What lines below hold the string "computer"? Copy them all.

*** Opening of Source information ***

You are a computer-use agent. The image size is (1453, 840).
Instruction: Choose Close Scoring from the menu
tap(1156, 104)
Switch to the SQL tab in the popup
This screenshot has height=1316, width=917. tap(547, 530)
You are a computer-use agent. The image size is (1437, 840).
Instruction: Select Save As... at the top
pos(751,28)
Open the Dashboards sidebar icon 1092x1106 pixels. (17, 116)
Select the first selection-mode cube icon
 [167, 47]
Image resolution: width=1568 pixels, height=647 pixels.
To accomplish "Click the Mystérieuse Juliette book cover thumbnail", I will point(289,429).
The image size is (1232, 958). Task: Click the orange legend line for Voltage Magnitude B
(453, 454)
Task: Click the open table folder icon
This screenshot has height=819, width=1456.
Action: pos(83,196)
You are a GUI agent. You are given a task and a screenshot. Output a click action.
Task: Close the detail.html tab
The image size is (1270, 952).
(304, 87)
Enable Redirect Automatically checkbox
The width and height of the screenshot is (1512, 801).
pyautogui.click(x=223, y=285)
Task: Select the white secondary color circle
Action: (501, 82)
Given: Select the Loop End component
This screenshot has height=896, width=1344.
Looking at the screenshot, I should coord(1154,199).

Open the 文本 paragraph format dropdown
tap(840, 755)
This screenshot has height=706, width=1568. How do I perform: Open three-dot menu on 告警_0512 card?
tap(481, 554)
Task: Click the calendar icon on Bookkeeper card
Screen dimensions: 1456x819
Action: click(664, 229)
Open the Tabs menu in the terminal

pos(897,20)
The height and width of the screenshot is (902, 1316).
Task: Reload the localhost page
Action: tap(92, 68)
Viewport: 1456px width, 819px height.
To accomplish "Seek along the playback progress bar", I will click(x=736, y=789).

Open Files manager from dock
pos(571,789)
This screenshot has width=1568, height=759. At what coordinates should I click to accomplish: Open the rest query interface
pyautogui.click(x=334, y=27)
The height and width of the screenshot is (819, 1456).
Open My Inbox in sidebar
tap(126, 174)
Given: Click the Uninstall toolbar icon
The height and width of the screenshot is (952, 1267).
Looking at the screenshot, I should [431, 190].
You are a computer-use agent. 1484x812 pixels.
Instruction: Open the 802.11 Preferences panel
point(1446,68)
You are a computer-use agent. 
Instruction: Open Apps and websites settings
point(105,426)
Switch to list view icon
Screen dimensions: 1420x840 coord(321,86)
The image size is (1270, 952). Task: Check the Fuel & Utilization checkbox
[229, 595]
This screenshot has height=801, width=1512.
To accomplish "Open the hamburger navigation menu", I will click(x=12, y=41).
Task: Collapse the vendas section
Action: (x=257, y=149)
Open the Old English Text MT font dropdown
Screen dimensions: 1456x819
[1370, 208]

*** Close of Source information ***

* _Exercise response_:
You are a computer-use agent. The image size is (1453, 840).
You are a computer-use agent. The image size is (1437, 840).
You are a computer-use agent. 1484x812 pixels.
You are a computer-use agent. 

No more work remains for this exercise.